→ INSTRUCTIONS TO FOLLOW:
Shown below is a listing with pictures; reproduce exactly, and only, the lines between the ones containing "Click the 'function' keyword on line 7" and "Image resolution: width=955", inclusive, leaving the pictures out.

→ THE INPUT:
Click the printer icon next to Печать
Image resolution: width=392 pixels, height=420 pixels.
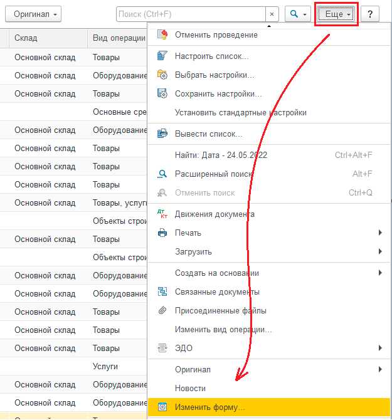click(x=162, y=233)
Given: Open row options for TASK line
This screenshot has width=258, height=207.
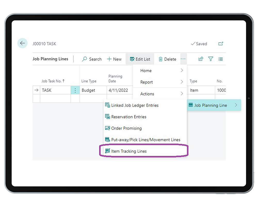Looking at the screenshot, I should pyautogui.click(x=75, y=90).
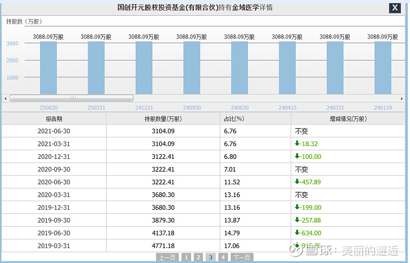410x263 pixels.
Task: Go to the previous page with 上一页
Action: (168, 257)
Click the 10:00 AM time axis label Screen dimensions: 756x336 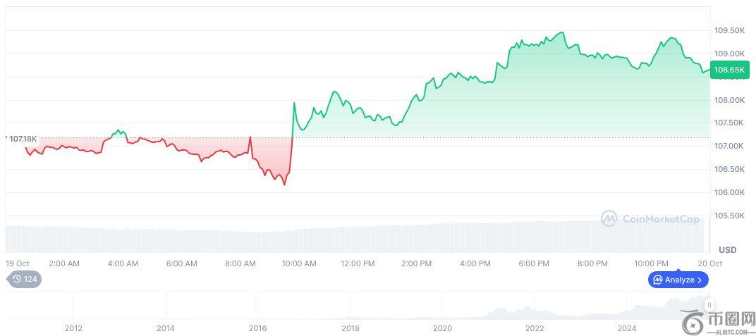coord(299,264)
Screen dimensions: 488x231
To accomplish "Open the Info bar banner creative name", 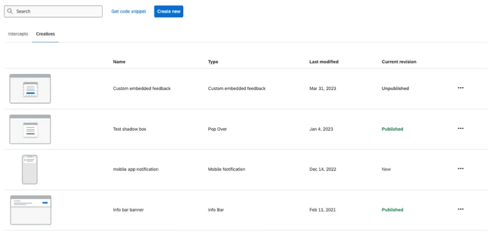I will (128, 210).
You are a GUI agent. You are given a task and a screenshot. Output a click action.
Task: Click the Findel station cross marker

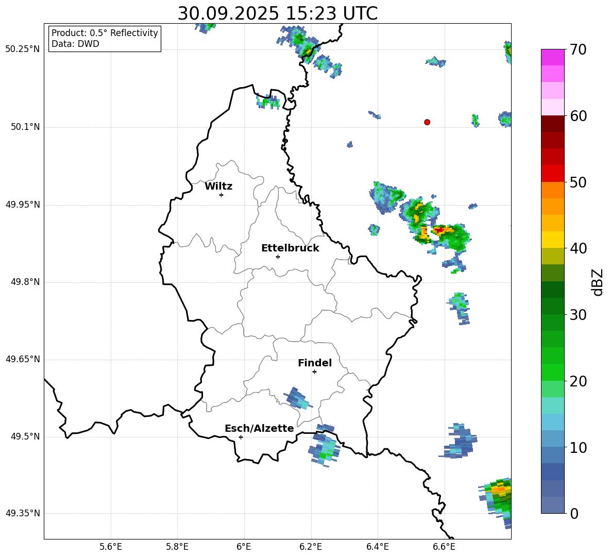click(x=314, y=372)
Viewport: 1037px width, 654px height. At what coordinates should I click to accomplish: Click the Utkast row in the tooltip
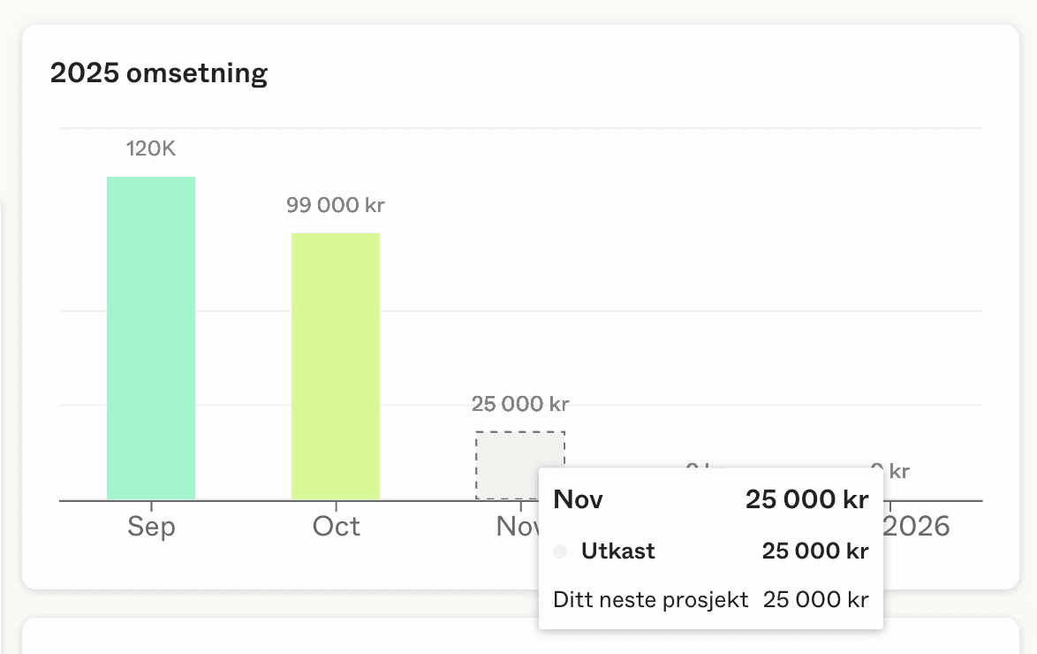(617, 551)
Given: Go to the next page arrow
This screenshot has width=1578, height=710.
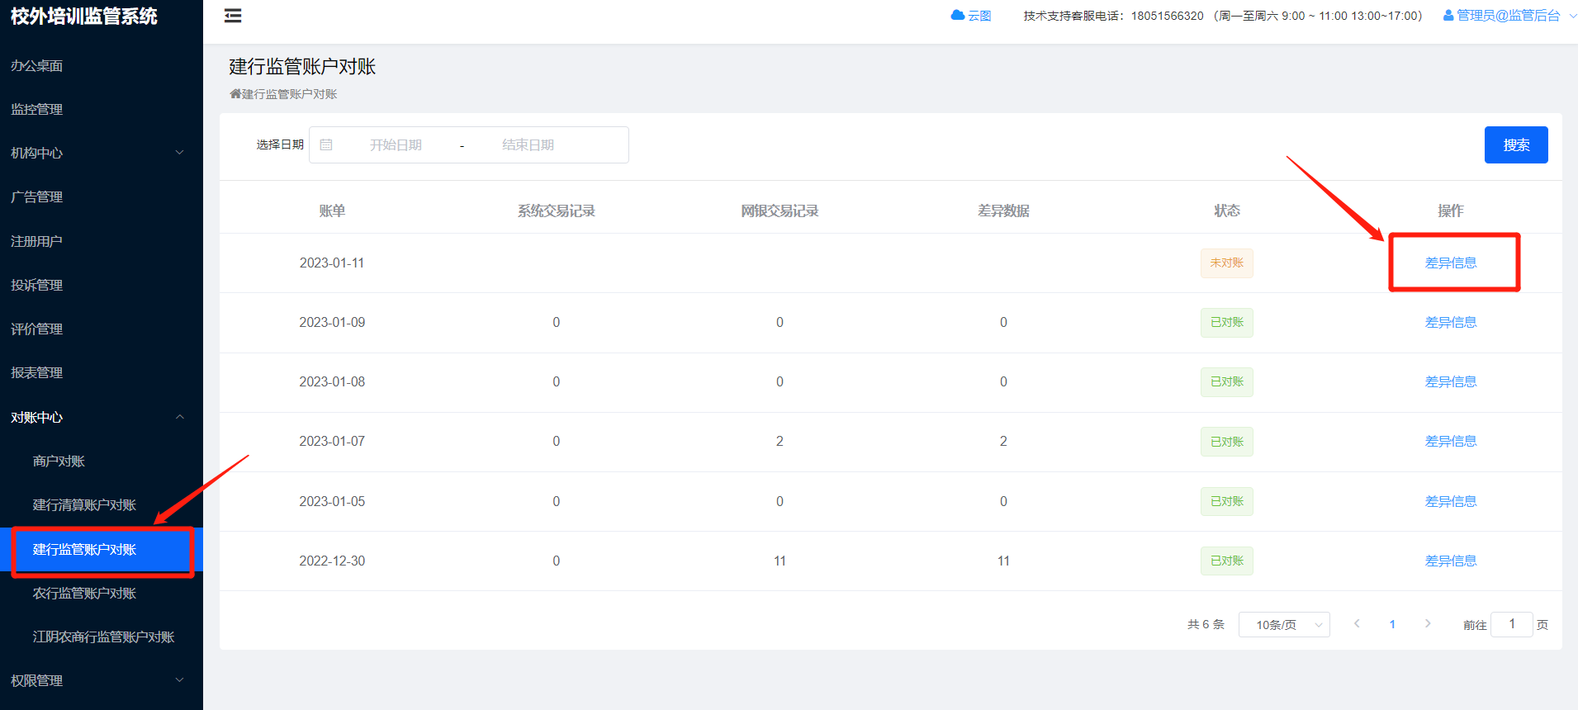Looking at the screenshot, I should click(1428, 624).
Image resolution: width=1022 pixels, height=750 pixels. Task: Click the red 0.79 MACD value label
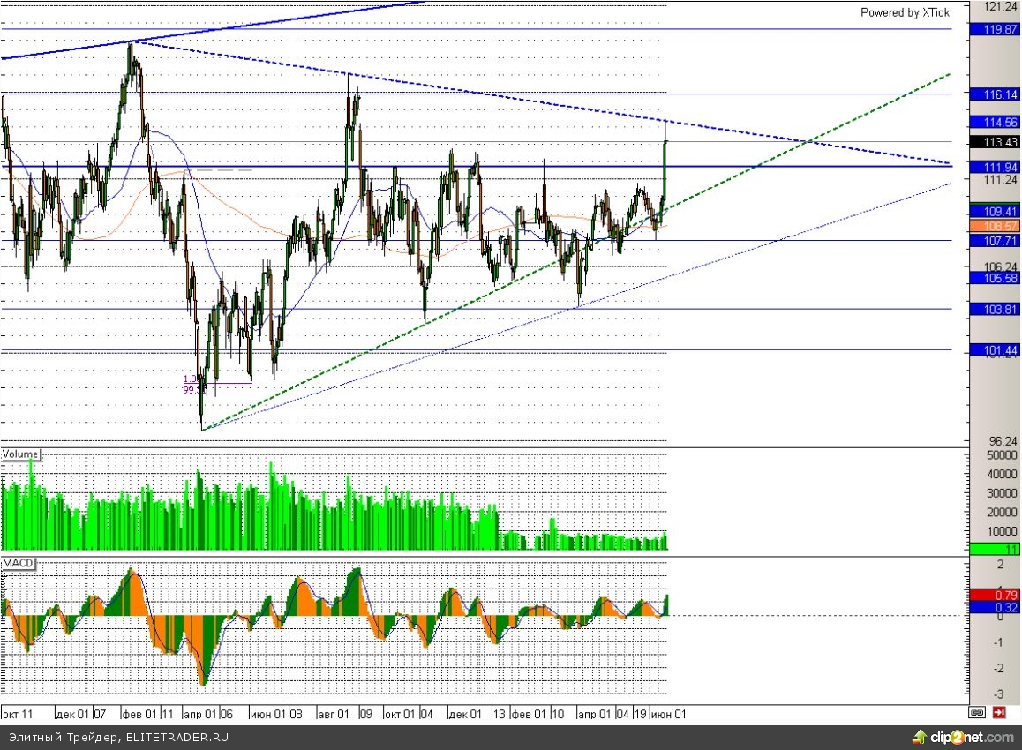995,595
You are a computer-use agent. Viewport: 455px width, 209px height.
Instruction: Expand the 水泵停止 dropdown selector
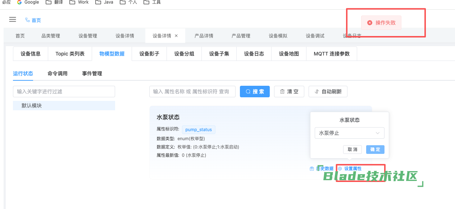point(349,133)
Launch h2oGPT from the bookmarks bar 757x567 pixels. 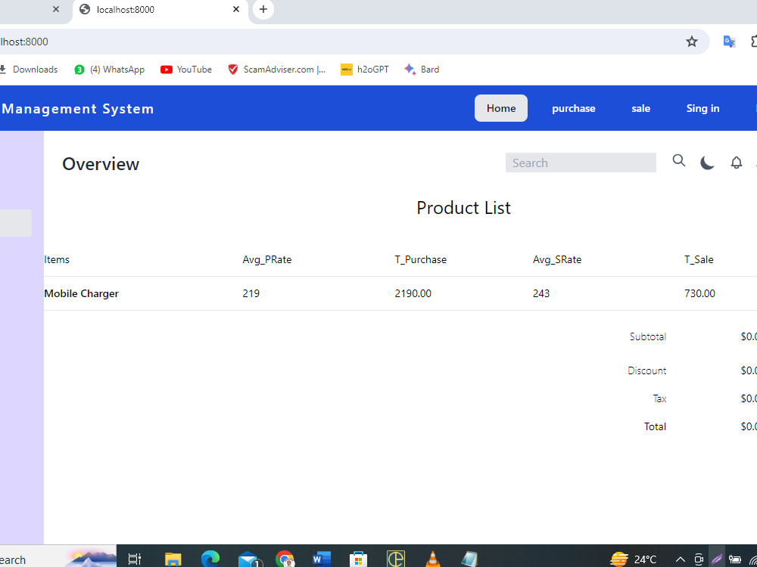(364, 69)
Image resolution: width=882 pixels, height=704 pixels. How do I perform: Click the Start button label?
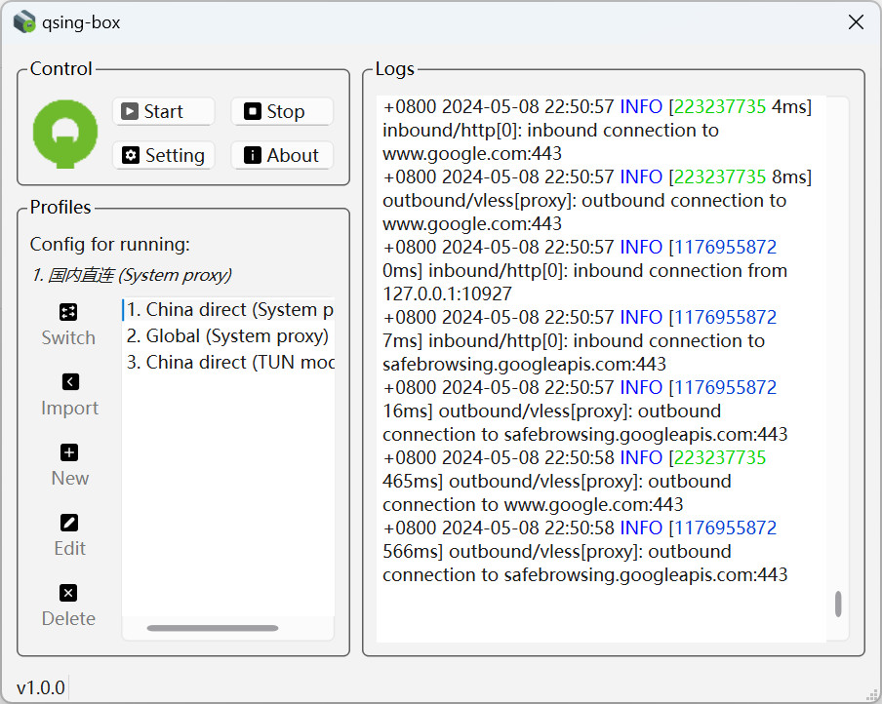[163, 111]
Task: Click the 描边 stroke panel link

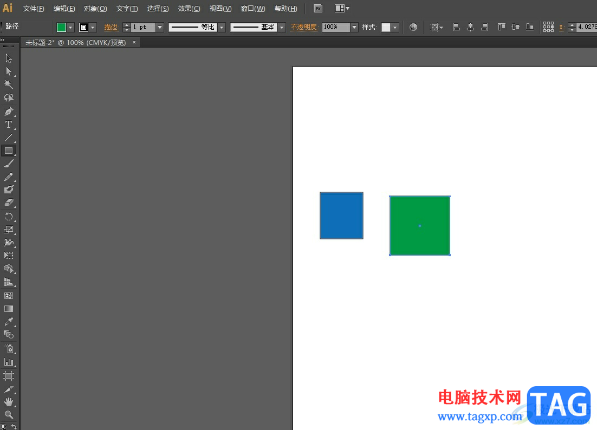Action: (x=111, y=27)
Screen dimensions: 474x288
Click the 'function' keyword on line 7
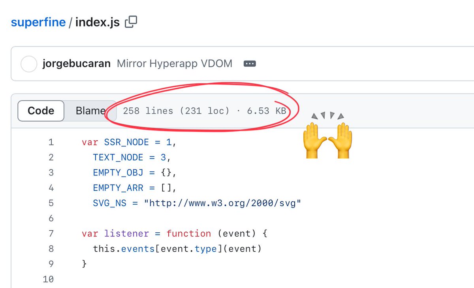coord(188,233)
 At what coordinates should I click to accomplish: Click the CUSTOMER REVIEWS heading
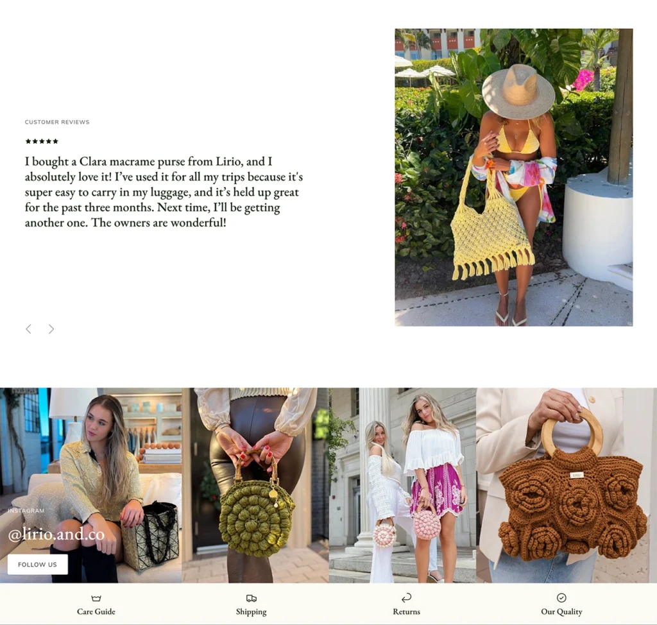coord(57,122)
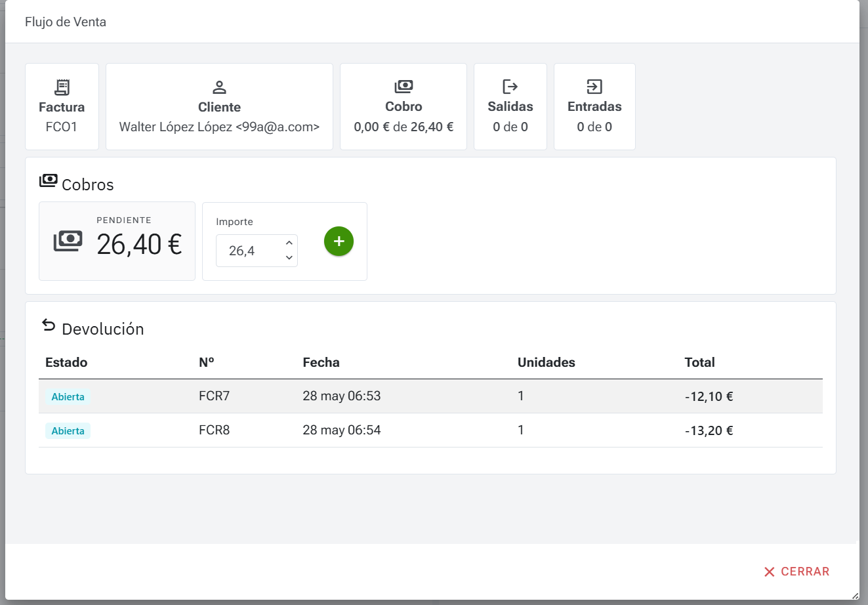Viewport: 868px width, 605px height.
Task: Open return row FCR8
Action: click(x=214, y=430)
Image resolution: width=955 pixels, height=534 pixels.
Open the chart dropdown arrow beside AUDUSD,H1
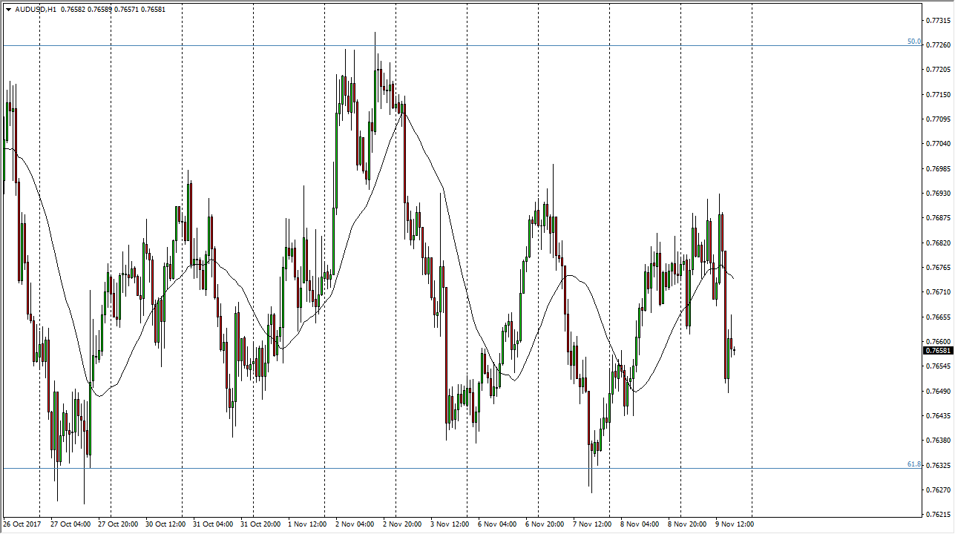7,9

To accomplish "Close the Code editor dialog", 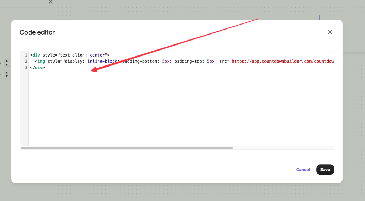I will tap(330, 32).
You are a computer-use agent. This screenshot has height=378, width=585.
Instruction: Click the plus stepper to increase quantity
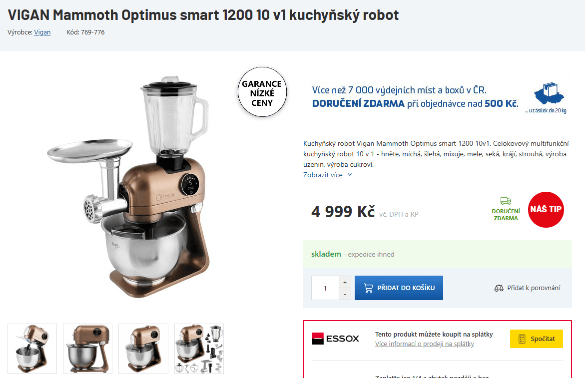345,282
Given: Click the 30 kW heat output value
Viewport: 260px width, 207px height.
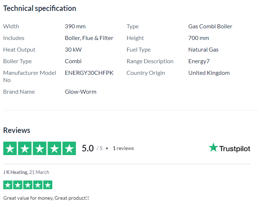Looking at the screenshot, I should [x=73, y=50].
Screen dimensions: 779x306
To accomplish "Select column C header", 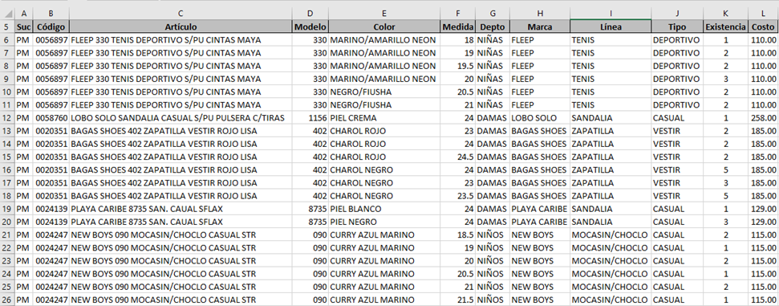I will (x=181, y=14).
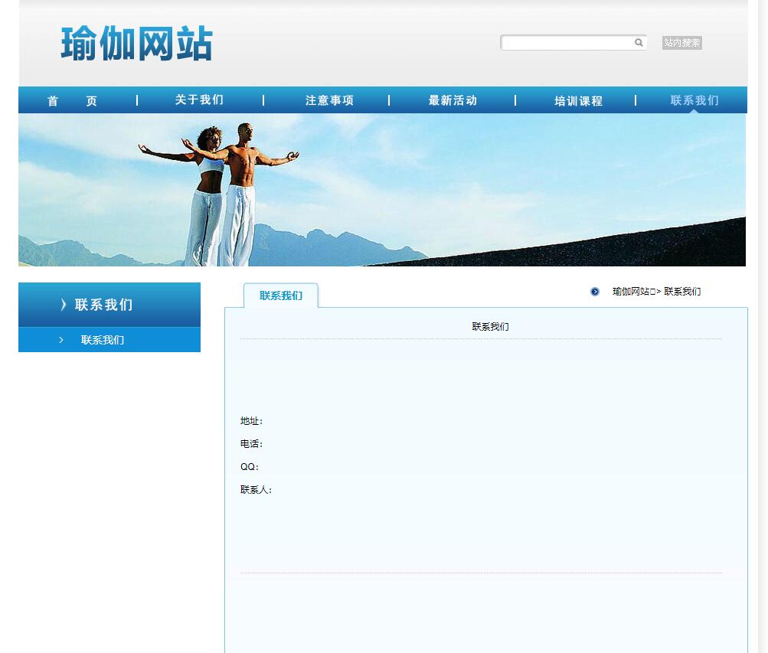Open 关于我们 in the navigation bar

pyautogui.click(x=199, y=100)
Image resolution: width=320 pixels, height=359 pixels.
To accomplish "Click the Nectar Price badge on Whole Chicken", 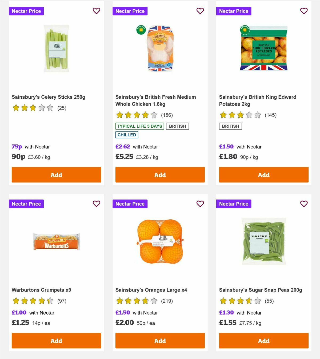I will coord(130,11).
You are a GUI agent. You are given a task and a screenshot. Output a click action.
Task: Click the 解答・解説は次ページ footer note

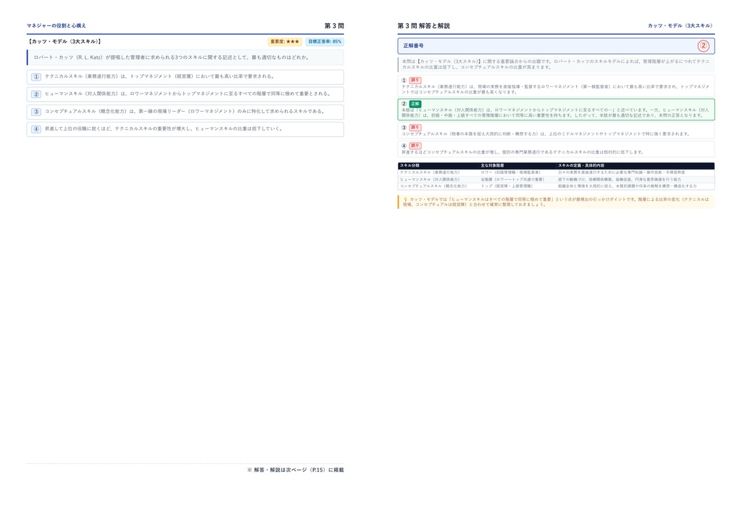click(296, 470)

→ REPLY TO THE TASK:
Click the 'function' keyword on line 7
coord(188,233)
 At what coordinates should I click to accomplish: Click the CUSTOMER REVIEWS heading
coord(57,122)
Viewport: 868px width, 605px height.
Task: Open return row FCR8
Action: click(x=214, y=430)
Image resolution: width=955 pixels, height=534 pixels.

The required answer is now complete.